Welcome to March everyone! I must admittedly say I had a poor blog showing last month. Things have been a little hectic lately at work reacting to the bank snakes that put the world economy in a tailspin. Looks like I need to step it up this month to make up for it. For starters, the other day my wife and decided to do a little shopping. After hitting a bunch of stores we decided to drop by a local Maid Rite for a nibble. My wife was driving and picked a spot near the door. This made me uncomfortable instantly because door dings are in my hate peeve list. Yes, this is definitely one of the times where the hate word is not an overstatement. What rational person believes it is socially acceptable to bang their car door against another person’s car? Anyone?… Anyone? I can force out a few scenarios, but in general there is no excuse. I was about to accept the parking choice when I looked over to the car next to me and noticed it was a two door. This bristled on me until I noticed a baby seat in the back on my side of the car upon which I ordered my wife to move immediately. This resulted in a stern look, but this was not a choice situation, the DING FACTOR was through the roof. This resulted in some impolite comments from my wife thanks to the extra distance having to walk in the cold, but trust me, it was worth being able to enjoy my lunch without a nervous tick watching my door panels. Instead, I was able to sit comfortably in the window booth and watch for other ding victims.
So you might be asking yourself, what are the various DING FACTORs to look for (follow the link)

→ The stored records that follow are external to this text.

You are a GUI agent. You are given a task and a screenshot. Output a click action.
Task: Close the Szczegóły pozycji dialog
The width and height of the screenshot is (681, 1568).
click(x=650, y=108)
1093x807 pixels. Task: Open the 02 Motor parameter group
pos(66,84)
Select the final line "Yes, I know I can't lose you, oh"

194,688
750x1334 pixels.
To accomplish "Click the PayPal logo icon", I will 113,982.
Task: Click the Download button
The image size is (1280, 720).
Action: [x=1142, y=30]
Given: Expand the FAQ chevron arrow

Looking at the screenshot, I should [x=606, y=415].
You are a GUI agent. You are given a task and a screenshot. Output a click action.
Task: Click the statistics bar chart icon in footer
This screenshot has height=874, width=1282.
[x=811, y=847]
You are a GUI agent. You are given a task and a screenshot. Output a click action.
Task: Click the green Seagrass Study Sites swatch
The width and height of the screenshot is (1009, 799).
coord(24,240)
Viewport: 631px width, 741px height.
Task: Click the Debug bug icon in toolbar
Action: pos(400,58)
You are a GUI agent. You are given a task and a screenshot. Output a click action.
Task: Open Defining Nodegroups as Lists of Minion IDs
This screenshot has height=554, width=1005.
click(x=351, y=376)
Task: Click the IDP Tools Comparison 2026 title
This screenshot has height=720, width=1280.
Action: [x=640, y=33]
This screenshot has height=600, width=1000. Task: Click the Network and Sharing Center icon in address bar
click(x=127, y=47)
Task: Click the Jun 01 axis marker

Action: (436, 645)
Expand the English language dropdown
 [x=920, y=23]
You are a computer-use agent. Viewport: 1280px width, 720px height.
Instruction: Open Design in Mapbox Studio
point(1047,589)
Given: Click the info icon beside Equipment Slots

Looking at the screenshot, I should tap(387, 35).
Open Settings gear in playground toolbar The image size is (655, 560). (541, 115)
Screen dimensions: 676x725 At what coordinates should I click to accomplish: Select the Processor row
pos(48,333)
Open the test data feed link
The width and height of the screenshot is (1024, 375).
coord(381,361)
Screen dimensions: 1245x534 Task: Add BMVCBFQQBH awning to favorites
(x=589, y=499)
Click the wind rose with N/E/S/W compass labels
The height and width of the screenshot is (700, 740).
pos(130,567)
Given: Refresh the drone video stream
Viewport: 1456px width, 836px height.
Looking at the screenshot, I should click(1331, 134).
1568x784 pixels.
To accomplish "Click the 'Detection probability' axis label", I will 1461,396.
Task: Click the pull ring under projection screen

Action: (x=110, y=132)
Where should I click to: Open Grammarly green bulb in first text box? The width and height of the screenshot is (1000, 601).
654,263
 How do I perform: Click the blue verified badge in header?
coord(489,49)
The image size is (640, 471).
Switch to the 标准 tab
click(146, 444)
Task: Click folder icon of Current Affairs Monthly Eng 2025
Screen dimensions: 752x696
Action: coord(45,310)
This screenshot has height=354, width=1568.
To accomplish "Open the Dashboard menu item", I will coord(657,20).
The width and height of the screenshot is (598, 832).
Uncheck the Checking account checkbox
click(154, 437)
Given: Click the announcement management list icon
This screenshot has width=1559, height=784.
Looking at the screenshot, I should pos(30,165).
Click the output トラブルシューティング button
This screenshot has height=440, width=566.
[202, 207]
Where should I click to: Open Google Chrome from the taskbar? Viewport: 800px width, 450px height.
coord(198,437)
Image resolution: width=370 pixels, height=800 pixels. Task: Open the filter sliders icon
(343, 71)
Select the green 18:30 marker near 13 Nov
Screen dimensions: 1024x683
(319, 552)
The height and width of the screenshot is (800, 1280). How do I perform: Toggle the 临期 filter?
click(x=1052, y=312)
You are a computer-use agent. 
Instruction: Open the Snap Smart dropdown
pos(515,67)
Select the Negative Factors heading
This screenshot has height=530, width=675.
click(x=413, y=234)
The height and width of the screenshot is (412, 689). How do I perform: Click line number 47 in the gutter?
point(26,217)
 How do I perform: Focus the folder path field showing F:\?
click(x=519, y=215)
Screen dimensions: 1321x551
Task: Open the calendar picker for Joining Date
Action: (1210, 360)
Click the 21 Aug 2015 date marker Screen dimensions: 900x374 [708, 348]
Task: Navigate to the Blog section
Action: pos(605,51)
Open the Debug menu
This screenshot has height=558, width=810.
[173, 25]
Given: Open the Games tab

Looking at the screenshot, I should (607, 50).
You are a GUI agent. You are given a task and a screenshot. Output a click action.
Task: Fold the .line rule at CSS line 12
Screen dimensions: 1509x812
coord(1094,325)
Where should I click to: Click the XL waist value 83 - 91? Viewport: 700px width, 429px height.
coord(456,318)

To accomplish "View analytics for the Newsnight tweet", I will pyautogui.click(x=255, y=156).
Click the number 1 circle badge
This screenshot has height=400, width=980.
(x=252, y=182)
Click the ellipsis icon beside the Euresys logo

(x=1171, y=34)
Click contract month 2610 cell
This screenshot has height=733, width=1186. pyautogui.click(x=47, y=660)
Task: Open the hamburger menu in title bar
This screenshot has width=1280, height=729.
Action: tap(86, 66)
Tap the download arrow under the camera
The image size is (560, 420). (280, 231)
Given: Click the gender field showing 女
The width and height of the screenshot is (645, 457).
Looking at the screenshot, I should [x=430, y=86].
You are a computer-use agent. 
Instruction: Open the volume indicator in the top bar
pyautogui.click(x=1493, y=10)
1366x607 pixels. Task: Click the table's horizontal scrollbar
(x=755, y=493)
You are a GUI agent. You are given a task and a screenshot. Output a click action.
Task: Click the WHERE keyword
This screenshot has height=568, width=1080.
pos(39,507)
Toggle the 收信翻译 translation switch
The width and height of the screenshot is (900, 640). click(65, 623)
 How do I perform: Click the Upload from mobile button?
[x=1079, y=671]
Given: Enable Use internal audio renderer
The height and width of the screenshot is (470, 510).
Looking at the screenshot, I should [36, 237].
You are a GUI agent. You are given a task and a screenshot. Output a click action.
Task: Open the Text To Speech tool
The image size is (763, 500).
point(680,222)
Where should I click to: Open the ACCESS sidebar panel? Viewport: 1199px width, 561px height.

- Distance from the front door of the establishment. If you can’t see the door from your parking space, give yourself a 0. If it is subzero out and you would not need a coat to get to the destination, then you have traded comfort for appearance you deserve a 10 – place a relative weighting for anything in between. Special bonus. If someone you are with says something like “Could you park any further out” subtract 2 points from the score you would have receive. If in response that you pull out of your spot and do indeed move out further… subtract another 3 points off for displaying superior sarcastic capabilities.
- Number of rows over from the main row straight out from the entrance. If you waited forever to be able to turn into the main aisle in order to park there, then you wasted valuable shopping time and put your vehicle in jeopardy – you get a 10. If instead you parked in front of another establishment with perceived less customers (think swimsuit store in middle of Illinois winter) and then walked back to the intended store, you have a good understanding of the situation – give yourself a 0 – given those options, place a relative score in between if needed.
- Distance from any other parked cars. Basically start with 10 and subtract one point for every empty spot between you and the next closest car (in the same row).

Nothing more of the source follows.